Let $n$ be a highly composite number.

Let the prime decomposition of $n$ be expressed as:

$n = \ds \prod_{k \mathop \in \N} {p_k}^{r_k}$

where $p_k$ denotes the $k$th prime.

Then the sequence $\sequence {r_k}$ is decreasing.


That is:

$\forall k \in \N: r_k \ge r_{k + 1}$


Proof

Let $n = \ds \prod_{k \mathop \in \N} {p_k}^{r_k}$ be highly composite.

By definition of divisor count function:

$\map {\sigma_0} n = \ds \prod_{k \mathop \in \N} \paren {r_k + 1}$

Aiming for a contradiction, suppose $r_{l + 1} > r_l$ for some $l \in \N$.

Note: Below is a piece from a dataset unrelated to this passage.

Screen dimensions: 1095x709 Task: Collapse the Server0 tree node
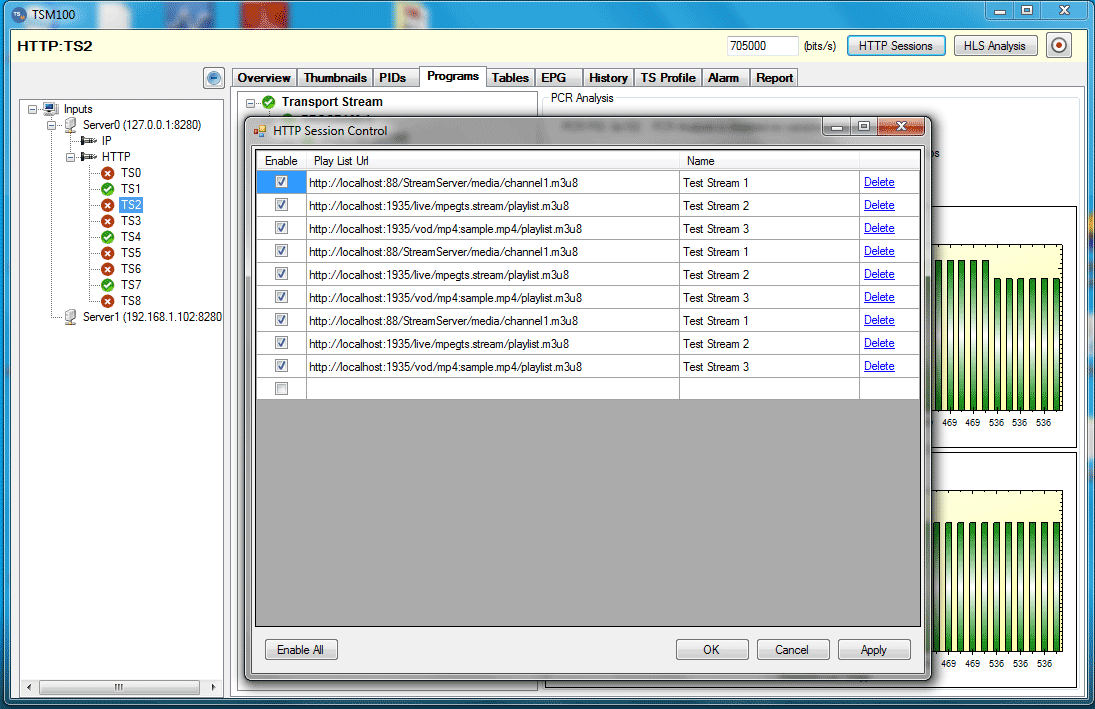click(51, 125)
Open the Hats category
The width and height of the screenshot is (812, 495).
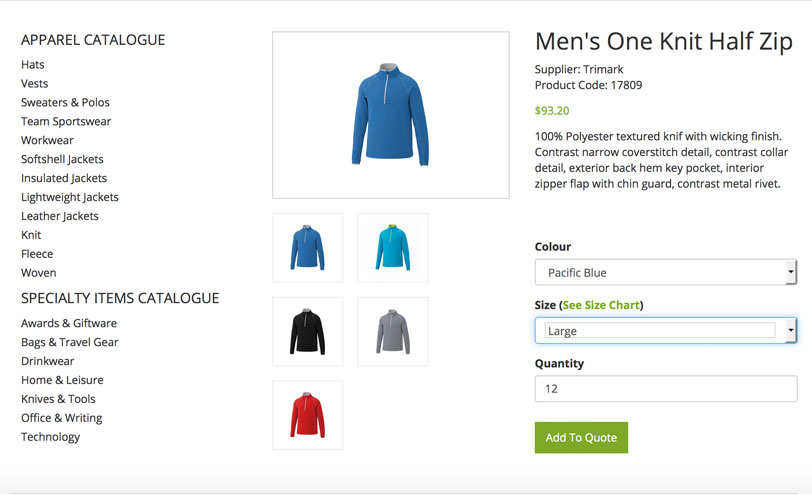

Consider $m \in \Z$ whose prime decomposition of $n$ is expressed as:

$m = \ds \prod_{k \mathop \in \N} {p_k}^{s_k}$

where:

$\forall j < l: s_j = r_j$
$\forall j > l + 1: s_j = r_j$
$s_l = r_{l + 1}$
$s_{l + 1} = r_l$

We have that:

\(\ds \map {\sigma_0} m\) \(=\) \(\ds \prod_{k \mathop \in \N} \paren {s_k + 1}\) Definition of Divisor Count Function
\(\ds \) \(=\) \(\ds \prod_{k \mathop \in \N} \paren {r_k + 1}\) as all the $s$s are the same as all the $r$s, but in a different order
\(\ds \) \(=\) \(\ds \map {\sigma_0} n\) Definition of Divisor Count Function

Thus:

$\map {\sigma_0} m = \map {\sigma_0} n$


Now we have that:

$r_l < r_{l + 1}$

and so:

$s_l > s_{l + 1}$

and so:

\(\ds \frac { {p_l}^{r_l} {p_{l + 1} }^{r_{l + 1} } } { {p_l}^{s_l} {p_{l + 1} }^{s_{l + 1} } }\) \(=\) \(\ds \frac { {p_l}^{r_l} {p_{l + 1} }^{r_{l + 1} } } { {p_l}^{r_{l + 1} } {p_{l + 1} }^{r_l} }\)
\(\ds \) \(=\) \(\ds \frac { {p_l}^c} { {p_{l + 1}^c} }\) where $c = r_{l + 1} - r_l$


Then:

$p_{l + 1} > p_l$

and so:

${p_{l + 1} }^c > {p_l}^c$

from which it follows that:

$m < n$

while:

$\map {\sigma_0} m = \map {\sigma_0} n$

But $n$ is highly composite.

This means that if $\map {\sigma_0} m = \map {\sigma_0} n$, then $n \le m$.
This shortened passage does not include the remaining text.